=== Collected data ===
##########
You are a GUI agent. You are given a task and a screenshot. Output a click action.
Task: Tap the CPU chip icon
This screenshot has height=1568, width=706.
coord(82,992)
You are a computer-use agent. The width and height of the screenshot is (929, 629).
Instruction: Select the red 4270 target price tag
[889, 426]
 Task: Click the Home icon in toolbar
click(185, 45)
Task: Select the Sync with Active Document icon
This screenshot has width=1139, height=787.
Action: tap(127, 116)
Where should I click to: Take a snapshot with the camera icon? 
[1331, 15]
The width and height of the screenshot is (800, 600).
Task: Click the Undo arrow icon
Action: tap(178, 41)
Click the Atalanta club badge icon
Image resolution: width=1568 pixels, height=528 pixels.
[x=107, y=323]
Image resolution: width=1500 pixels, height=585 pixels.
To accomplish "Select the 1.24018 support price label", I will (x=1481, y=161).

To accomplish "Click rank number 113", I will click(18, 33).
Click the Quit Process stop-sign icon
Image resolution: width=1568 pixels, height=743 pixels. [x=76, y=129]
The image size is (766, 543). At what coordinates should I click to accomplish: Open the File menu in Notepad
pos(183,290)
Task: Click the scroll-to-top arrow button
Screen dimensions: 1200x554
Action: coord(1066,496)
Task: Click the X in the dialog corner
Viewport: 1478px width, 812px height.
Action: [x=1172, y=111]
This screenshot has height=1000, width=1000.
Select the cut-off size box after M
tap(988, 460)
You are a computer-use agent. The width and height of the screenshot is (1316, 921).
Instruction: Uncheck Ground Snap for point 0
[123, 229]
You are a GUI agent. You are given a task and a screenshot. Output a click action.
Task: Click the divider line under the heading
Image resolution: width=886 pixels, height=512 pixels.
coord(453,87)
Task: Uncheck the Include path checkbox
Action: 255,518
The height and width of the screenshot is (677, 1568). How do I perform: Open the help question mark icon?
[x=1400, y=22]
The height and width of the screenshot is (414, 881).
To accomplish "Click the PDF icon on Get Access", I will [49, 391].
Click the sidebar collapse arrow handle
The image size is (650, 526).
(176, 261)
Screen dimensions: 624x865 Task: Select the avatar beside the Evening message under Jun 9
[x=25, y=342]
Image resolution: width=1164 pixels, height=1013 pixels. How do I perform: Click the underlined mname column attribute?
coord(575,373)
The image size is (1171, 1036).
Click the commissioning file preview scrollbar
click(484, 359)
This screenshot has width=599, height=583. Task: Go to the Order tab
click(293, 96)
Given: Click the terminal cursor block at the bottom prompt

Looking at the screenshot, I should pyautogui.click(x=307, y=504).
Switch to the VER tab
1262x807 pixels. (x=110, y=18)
##########
=== What you need to do ===
Search the records for lines holding the word "computer", then copy each line you find.

=== Finished task ===
You are a computer-use agent. The width and height of the screenshot is (929, 629).
You are a computer-use agent. The width and height of the screenshot is (1316, 921).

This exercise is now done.